Credit for this common thread found among so many artists has to be handed to the show's juror, independent New Jersey art scholar Valerie Ann Leeds. Formerly of the Orlando Museum of Art, the Tampa Museum of Art, and the Whitney Museum of American Art, Leeds made her way through 1,840 works from 583 artists. Submissions came from nearly 50 cities from across the state, with Boca Raton, as usual, highly represented by a dozen artists. Having lived and worked here, Leeds seems to have instilled the show with a sometimes-idealized vision of Florida past, present, and future.
But with only Florida as the common denominator, these artists can also seem thrown together. There's no theme they share, other than being Floridians of one stripe or another.
A few generalizations usually suggest themselves on the way through an exhibition that's so potentially daunting. Leeds seemed to possess a mild bias against full-fledged abstract painting. A lot of the work she chose flirts with abstraction but rarely goes in for the kill. Likewise, with a few exceptions, she doesn't seem to be much interested in heavily conceptual art or installation art. I came away thinking, for better or worse, that she's a meat-and-potatoes kind of gal.
I was also surprised to read in her statement that Leeds has "a strong background and interest in both historical and contemporary photography." Much of the photography here looks to have been digitally manipulated to achieve its modest effects.
What Leeds has hit upon, however, is a way of suggesting that what these artists share might not be so arbitrary after all. There is an undercurrent to emphasize: that the very idea of Florida affects the artists who live and work here.
In the juror's statement, Leeds sums up the idea well enough: "So many of the works are visceral reflections of their regional origins and can be seen as a collective response to the environment and the bounty of natural resources found within Florida's borders."
Leeds' choice for Best in Show, for example, is Bonnie Wolsky's evocative Tangled Palms, a realistic watercolor whose surface is blanketed by a dense mat of dried palm fronds. The cover of the exhibition brochure features Susan Martin's acrylic In the Midst, in which layer upon layer of foliage (mangroves?) is accumulated, to dazzling effect.
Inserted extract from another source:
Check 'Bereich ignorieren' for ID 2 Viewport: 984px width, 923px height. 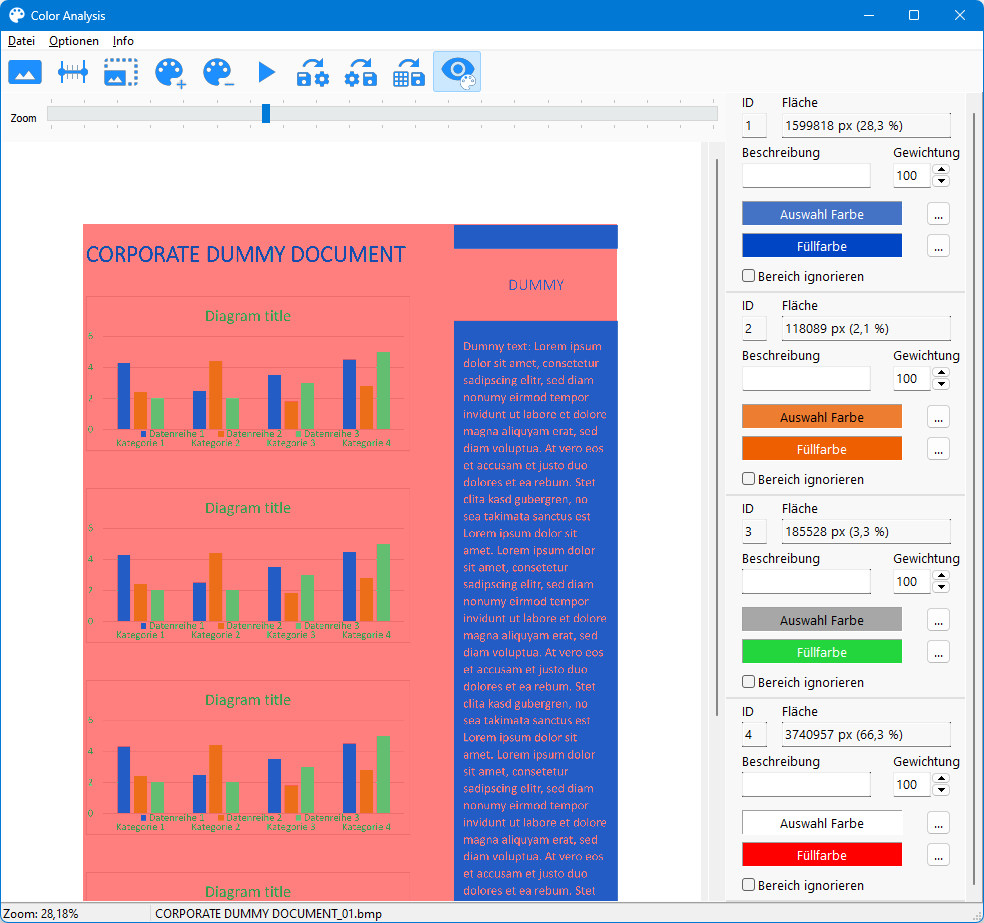[x=748, y=480]
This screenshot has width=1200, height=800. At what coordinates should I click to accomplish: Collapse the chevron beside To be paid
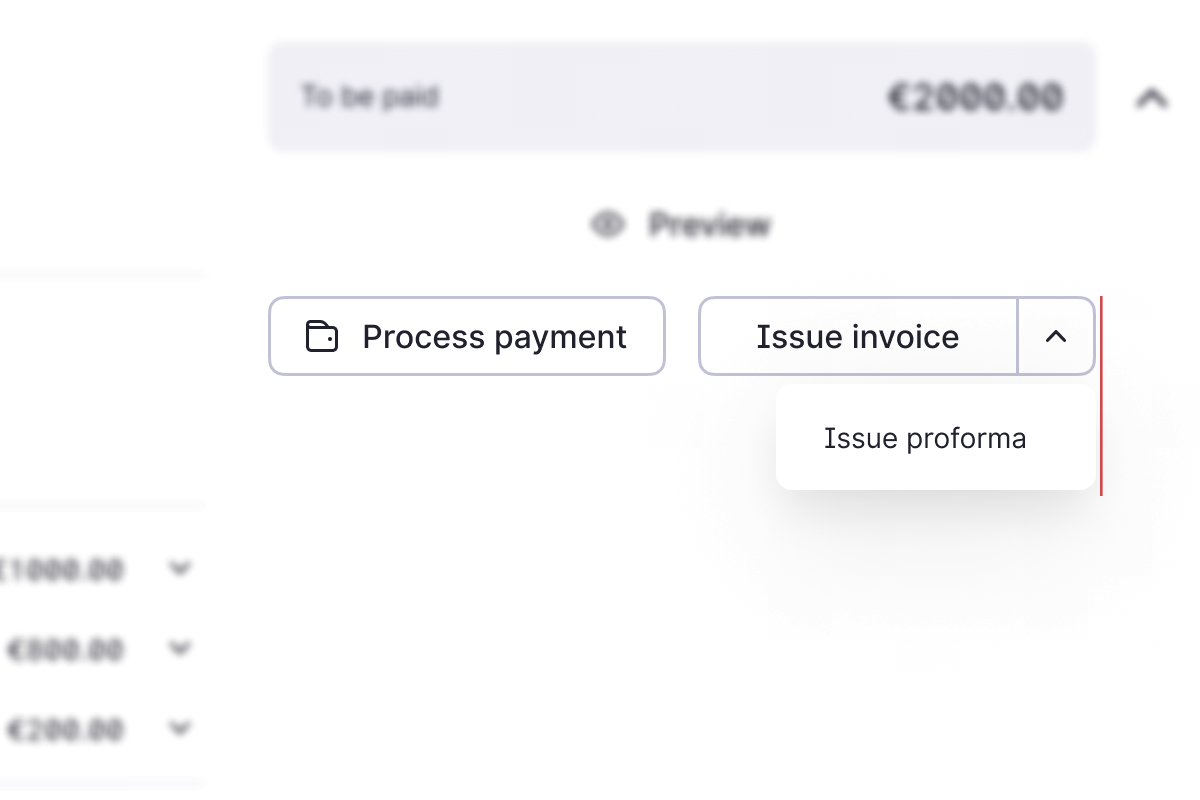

These are just a few of the high points in a show that has been assembled with remarkable care. Time and again, I was struck by Leeds' knack for juxtaposition. That doesn't mean the reds are hung with the reds and the yellows with the yellows. It means Leeds knows how to put together groupings in which the individual pieces resonate with one another, which is a lot harder to do than it might sound.
Leeds' handiwork here is so subtle that you might not even realize what she's up to as you go through the exhibition. It was only in retrospect that I appreciated her accomplishments. That's only fitting for a show like the "All Florida," in which so much depends on the juror and his or her tastes. Fortunately, Leeds proves herself more than up to the challenge.